Open ardagoreci opened 2 months ago
Makes sense, we very much plan to support this however there is some complexity on how you generate the bwd for this because broadcasts in the forward become reductions in the backward. We are discussing the implementation now and I will keep you posted
Sounds great, thank you!
+1 to this request! It would be very useful for T5-style learned relative positional biases
def learned_relative_positional(score, b, h, q_idx, kv_idx):
r_pos = (q_idx - kv_idx)
return score + pos_emb[r_pos]
Another +1!
Another update, we recently released a preliminary open source implementation of AlphaFold3 here: https://github.com/Ligo-Biosciences/AlphaFold3. The model is still not nearly scalable as it could be and attention ops are memory bound for the most part. I can migrate to FlexAttention as soon as there is bias gradient support!
Another +1!
I would be interested to have a support for a function like that:
from torch import Tensor
from torch.nn import Embedding
def wrapped_agraph(distances: Tensor, distance_encoders: Embedding):
"""
wrapping and defining score modification function `score_mod` for flex.
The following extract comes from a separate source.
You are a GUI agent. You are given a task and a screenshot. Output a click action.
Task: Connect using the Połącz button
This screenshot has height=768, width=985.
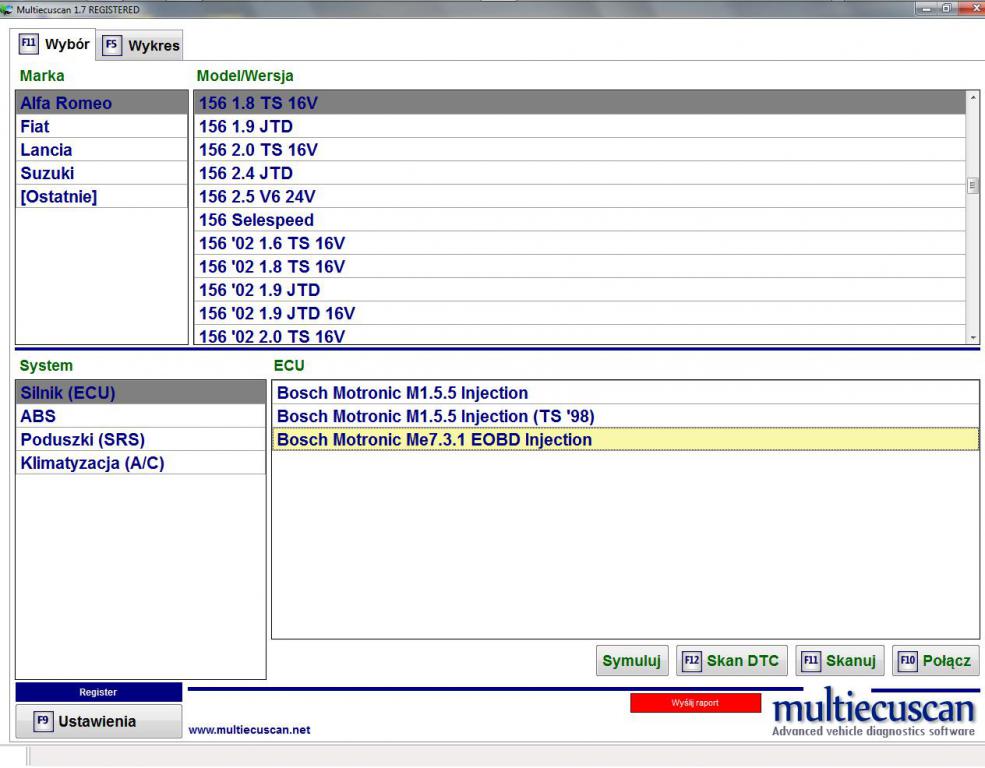click(x=935, y=661)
distances - torch tensor [batch_size, seq_len, seq_len], example: torch.Size([32, 49, 49], int matrix, ints in range <0..12>
distance_encoders - lernable embeddings, Embedding layer [embeddings_count, heads] (see: from torch.nn import Embedding), example: Embedding(13, 16)
"""
def agraph(score, b, h, q_idx, kv_idx):
idx_d = distances[b, q_idx, kv_idx]
return score + distance_encoders(idx_d)[h]
return agraph
Another +1
We are actively working on this now, will post back here with further updates
I was wondering if there are any plans to support gradient flow back to biases that are added to the score function. For instance, if I add a scalar to the: score + b where b is coming from a learnable projection, the gradients should flow back to those layers.
Currently, I get the following error when I try this:
AssertionError: Captured buffers that require grad are not yet supported.
This feature would be very useful for the attention mechanisms in AlphaFold for computational biology (a lot of pair biasing in those attention components).